If \(A=[a_{ij}]_{m\times n}\), then \(A^T=[a_{ji}]_{n\times m}\).

Properties:
- \((A^T)^T=A\)
- \((A+B)^T=A^T+B^T\)
- \((kA)^T=kA^T\)
- \((AB)^T=B^T A^T\)


46.7 Determinant of a Square Matrix (Brief Recall)

For a \(2\times2\) matrix:
\[ \begin{vmatrix} a & b \\ c & d \end{vmatrix} = ad-bc \]

For \(3\times3\): expansion by minors and cofactors.


46.8 Inverse of a Matrix

For a non-singular square matrix \(A\): \[ A^{-1} = \frac{1}{|A|}\text{Adj}(A) \] where \(|A|\neq 0\).

Property: \(AA^{-1}=I\).


46.9 Rank of a Matrix (Intro)

Rank = maximum number of linearly independent rows/columns.
Used in solving equations. (Advanced: not usually asked in IPMAT but useful to know.)


46.10 System of Linear Equations (Matrix Form)

System: \[ a_1x+b_1y+c_1z=d_1 \\ a_2x+b_2y+c_2z=d_2 \\ a_3x+b_3y+c_3z=d_3 \]

can be written as \(AX=B\), where:
- \(A\) = coefficient matrix
- \(X\) = variable column
- \(B\) = constants column

Solution often uses inverse: \(X=A^{-1}B\) (if \(|A|\neq 0\)).


46.11 Solved Examples

Example 1
If \(A=\begin{bmatrix}1&2\\3&4\end{bmatrix}\), \(B=\begin{bmatrix}4&3\\2&1\end{bmatrix}\), find \(A+B\).

\(A+B=\begin{bmatrix}5&5\\5&5\end{bmatrix}\)


Example 2
Find determinant of \(\begin{bmatrix}2&3\\5&7\end{bmatrix}\).

= \(2(7)-3(5)=14-15=-1\).


Example 3
Solve by inverse: \(x+2y=5\), \(3x+4y=11\).

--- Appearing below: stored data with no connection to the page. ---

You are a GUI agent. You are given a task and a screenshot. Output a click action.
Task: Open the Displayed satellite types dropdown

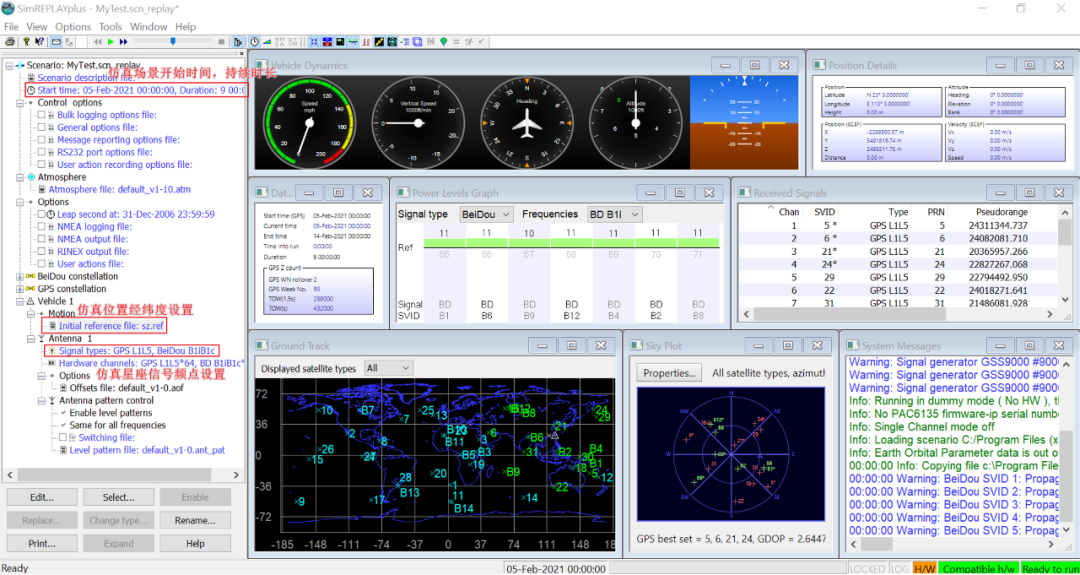(388, 368)
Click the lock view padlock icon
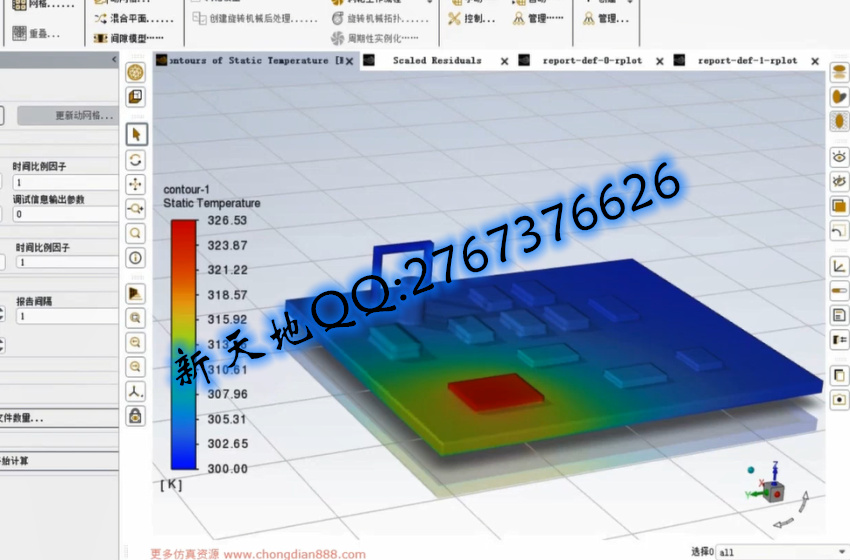Image resolution: width=850 pixels, height=560 pixels. [x=136, y=415]
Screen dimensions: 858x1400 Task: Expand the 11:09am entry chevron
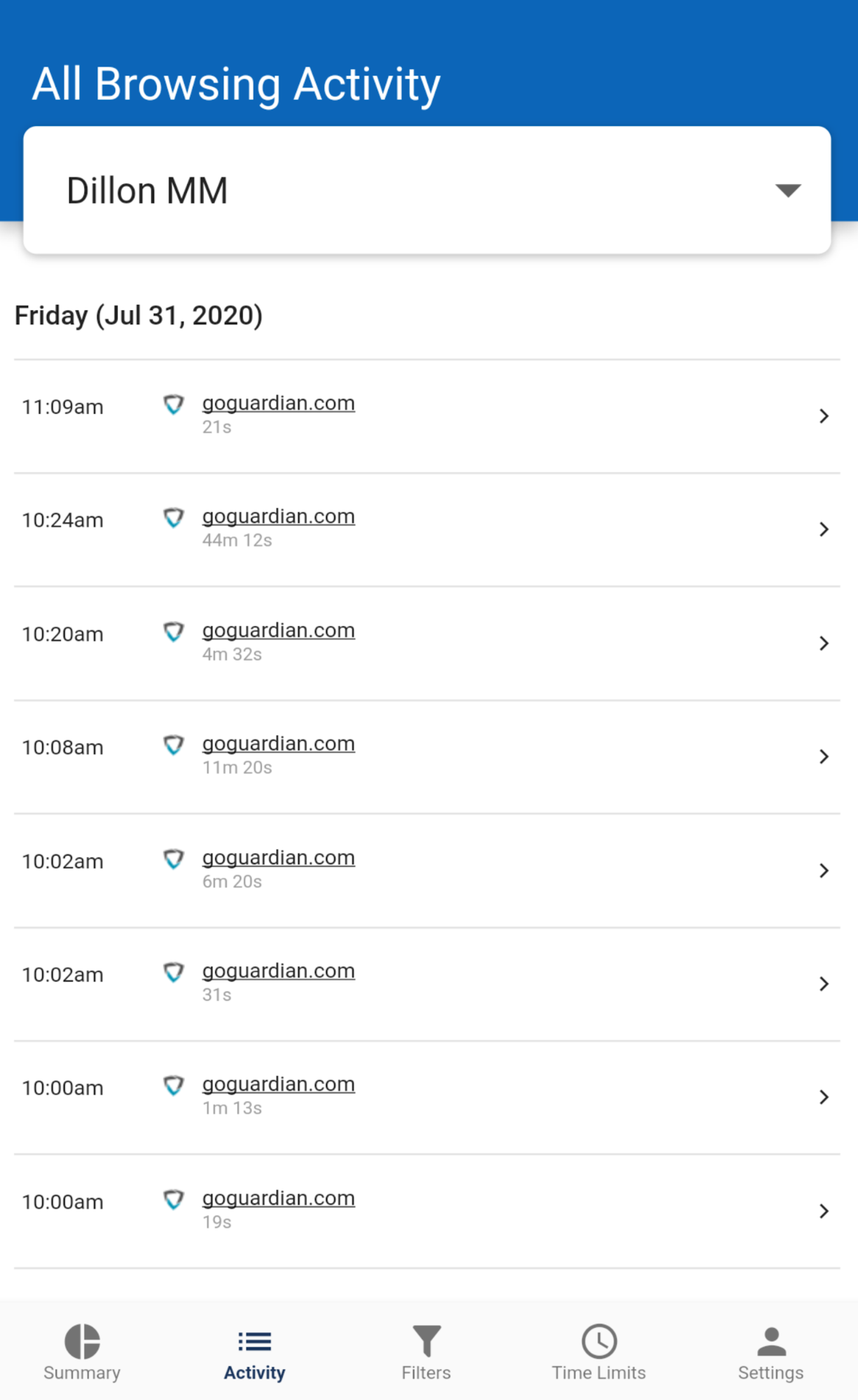[824, 416]
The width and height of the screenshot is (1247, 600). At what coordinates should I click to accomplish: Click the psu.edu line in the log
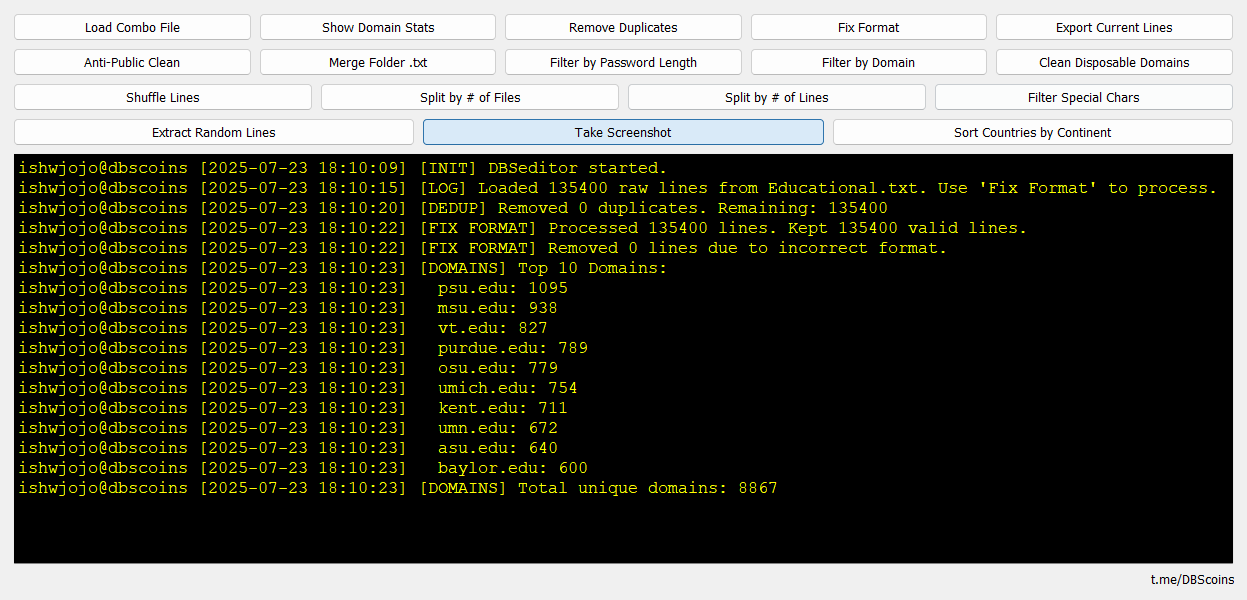coord(502,288)
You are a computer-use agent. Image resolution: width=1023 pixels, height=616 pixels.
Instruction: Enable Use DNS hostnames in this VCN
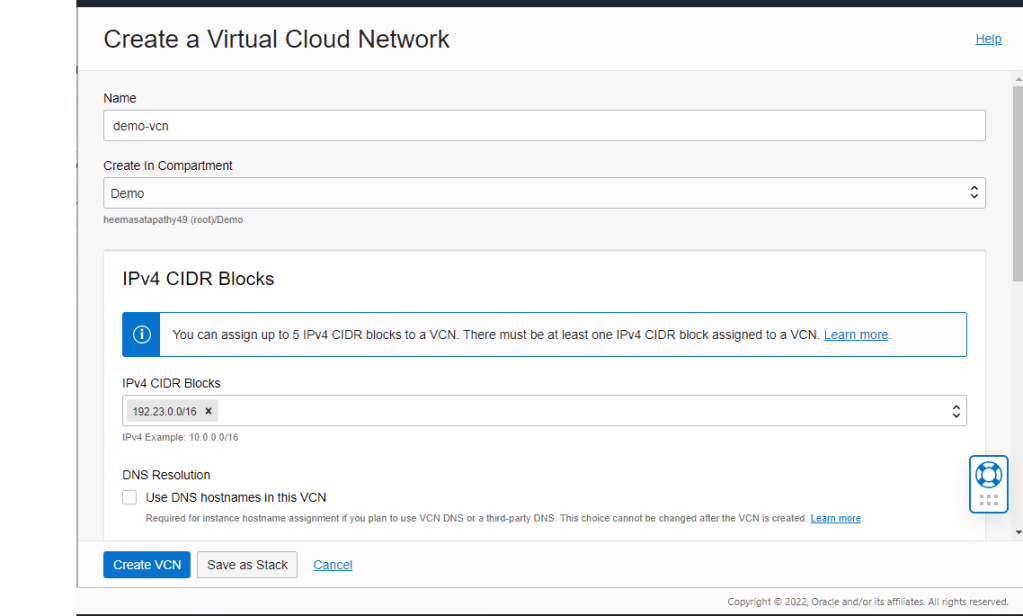[129, 497]
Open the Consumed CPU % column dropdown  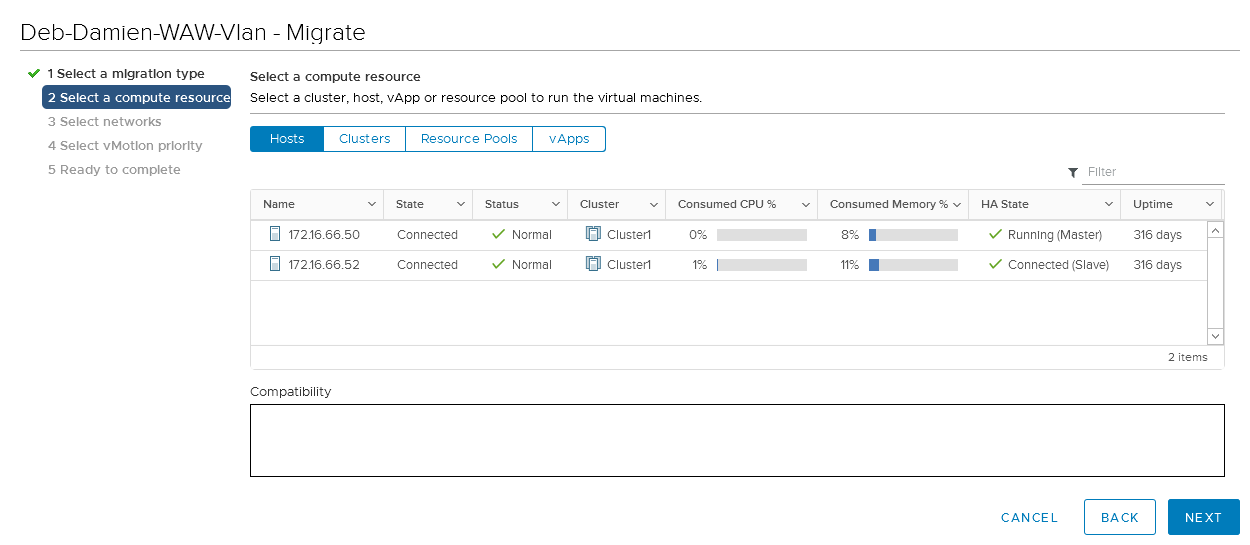(x=805, y=204)
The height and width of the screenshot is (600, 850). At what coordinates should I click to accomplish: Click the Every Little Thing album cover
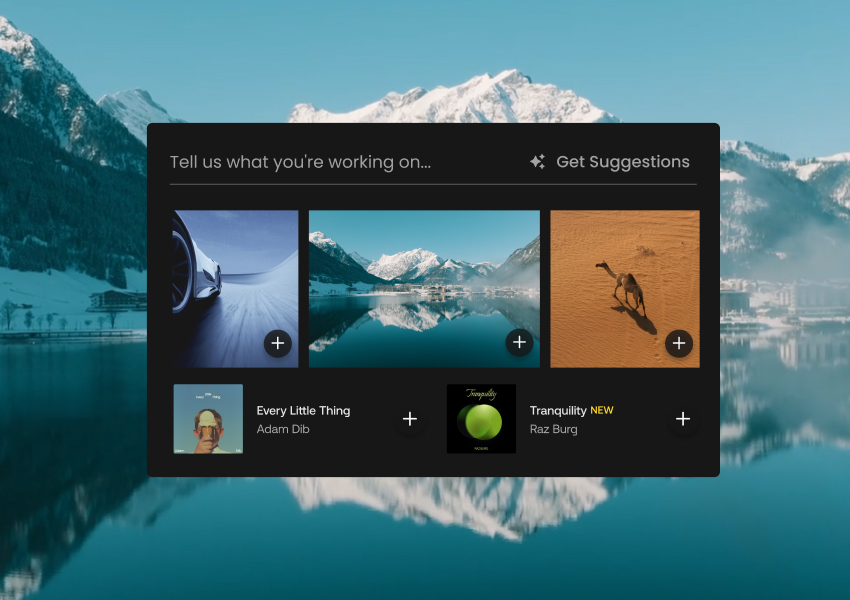(208, 419)
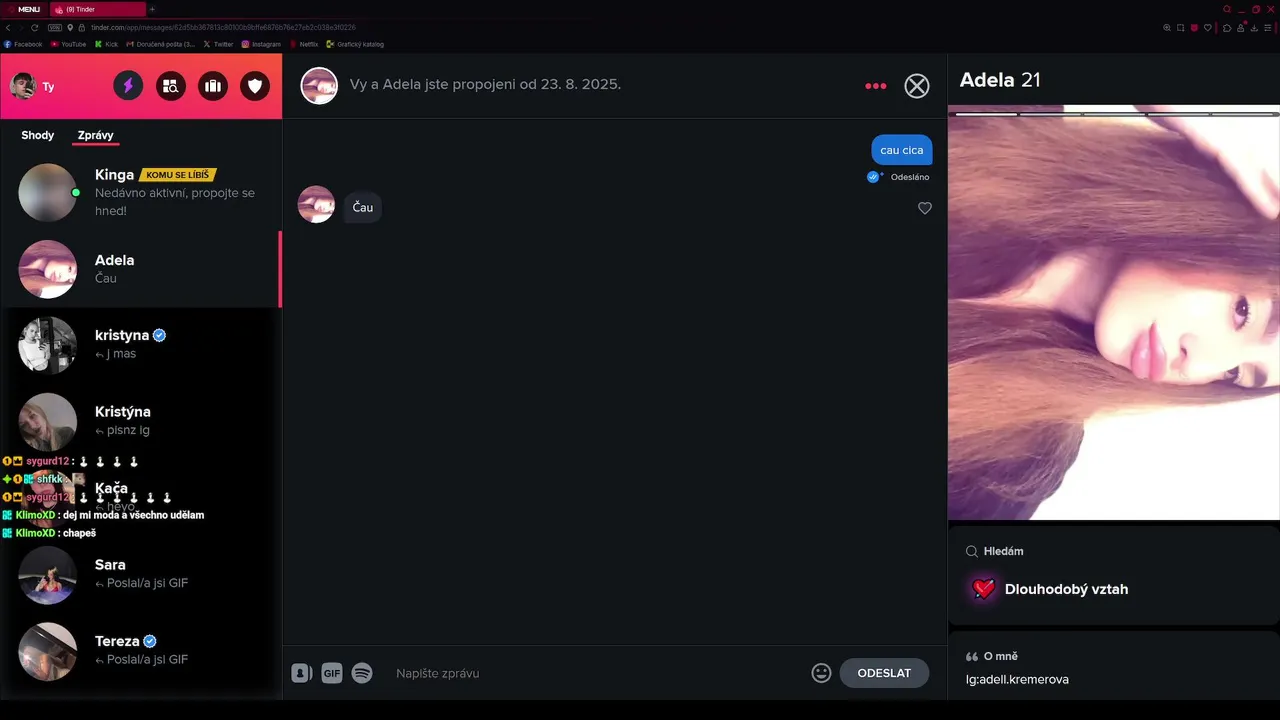Image resolution: width=1280 pixels, height=720 pixels.
Task: Click the ODESLAT send button
Action: click(x=884, y=673)
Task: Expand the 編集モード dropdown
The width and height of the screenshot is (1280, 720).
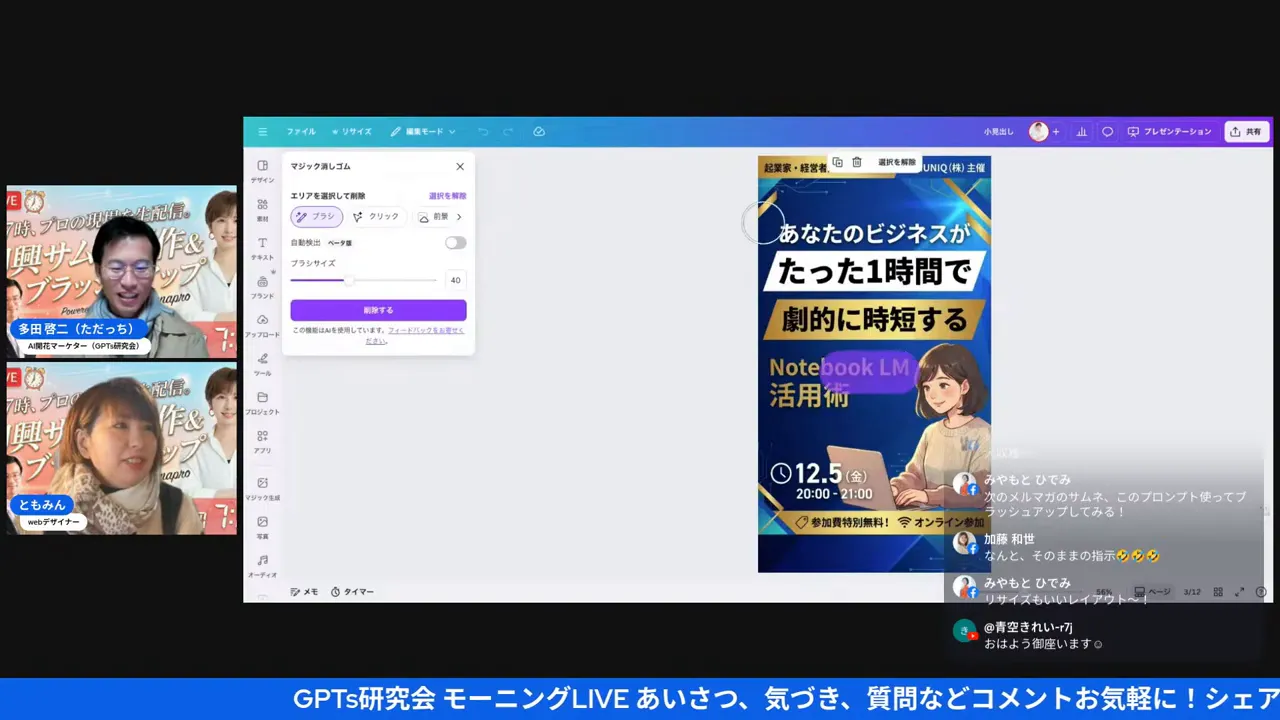Action: 423,131
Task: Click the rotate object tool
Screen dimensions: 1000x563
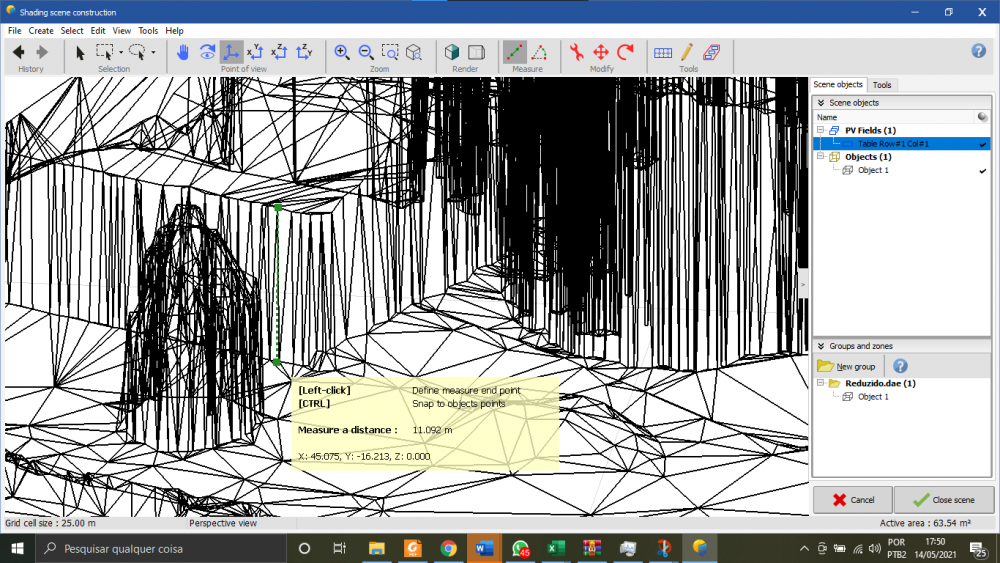Action: point(626,52)
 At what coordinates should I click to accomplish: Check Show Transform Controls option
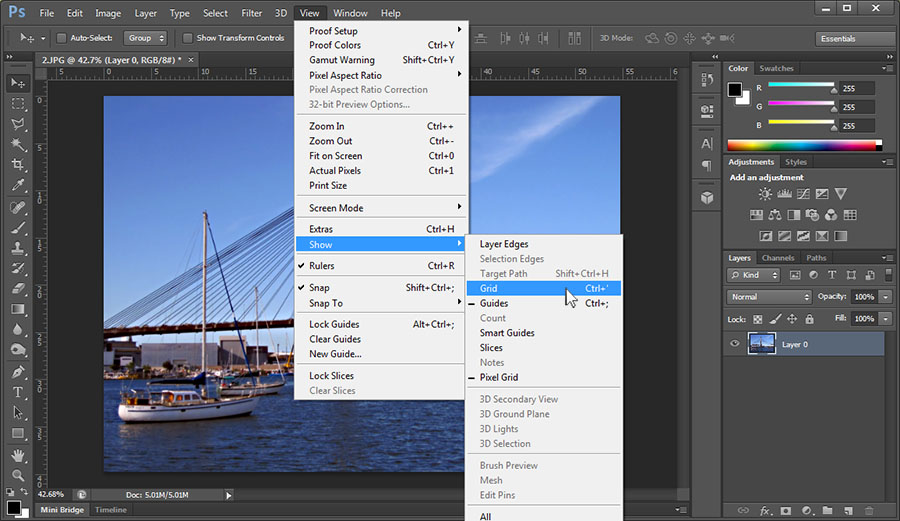(188, 38)
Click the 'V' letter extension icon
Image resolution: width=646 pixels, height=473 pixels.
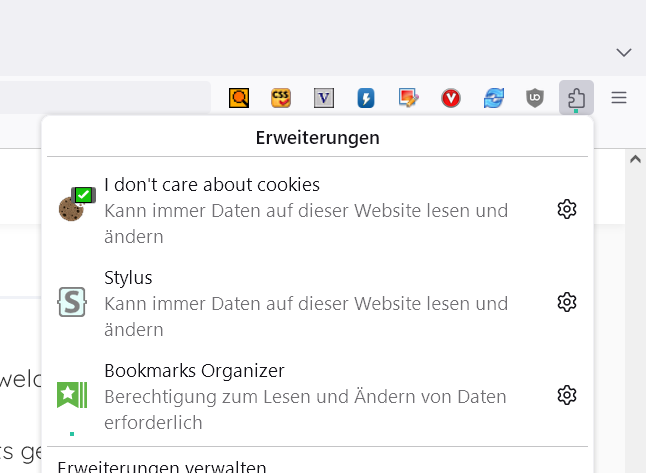point(324,98)
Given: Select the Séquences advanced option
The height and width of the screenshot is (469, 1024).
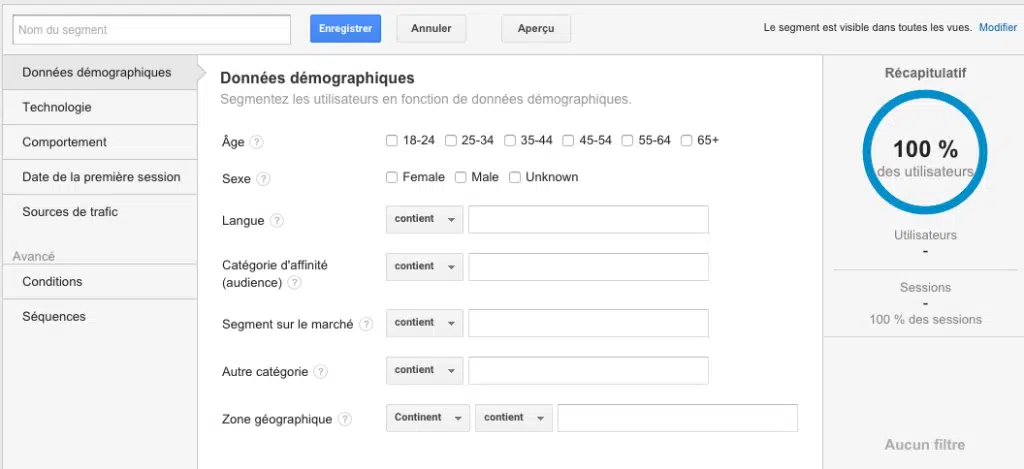Looking at the screenshot, I should coord(54,317).
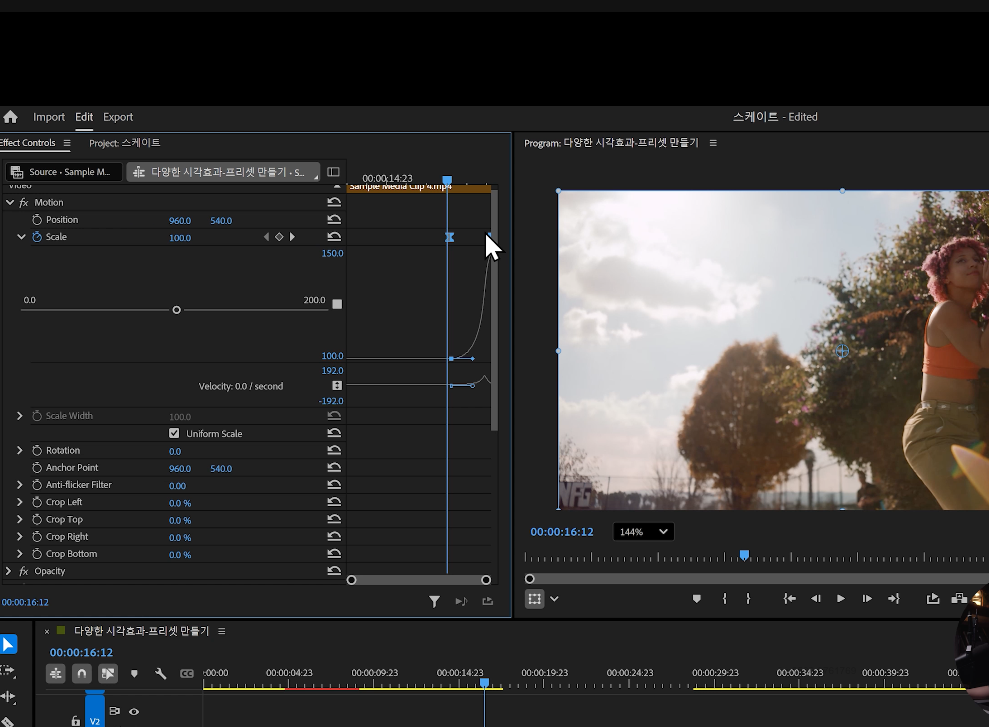This screenshot has height=727, width=989.
Task: Toggle the Uniform Scale checkbox
Action: coord(174,433)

Coefficient matrix \(A=\begin{bmatrix}1&2\\3&4\end{bmatrix}\), \(X=\begin{bmatrix}x\\y\end{bmatrix}\), \(B=\begin{bmatrix}5\\11\end{bmatrix}\).
\(|A|=1(4)-2(3)=-2\).
Adj\((A)=\begin{bmatrix}4&-2\\-3&1\end{bmatrix}\).
\(A^{-1}=\frac{1}{-2}\begin{bmatrix}4&-2\\-3&1\end{bmatrix}\).
\(X=A^{-1}B=\begin{bmatrix}1\\2\end{bmatrix}\).
So \(x=1\), \(y=2\).


46.12 Practice Problems

  1. Find \(A^T\) for \(A=\begin{bmatrix}1&-2&3\\4&0&5\end{bmatrix}\).
  2. If \(A=\begin{bmatrix}2&3\\1&4\end{bmatrix}\) and \(B=\begin{bmatrix}1&0\\5&2\end{bmatrix}\), find \(AB\).
  3. Show that \(AB\neq BA\) for above matrices.
  4. Find determinant of \(\begin{bmatrix}1&2&3\\0&1&4\\5&6&0\end{bmatrix}\).
  5. Solve using inverse: \(2x+y=5\), \(x-y=1\).

46.13 Summary

  • Matrix = array of numbers, with defined size/order.
  • Types include row, column, square, diagonal, identity, symmetric.
  • Operations: addition, multiplication, transpose, inverse.
  • Determinant is key for square matrices.
  • Systems of linear equations can be compactly solved using matrix methods.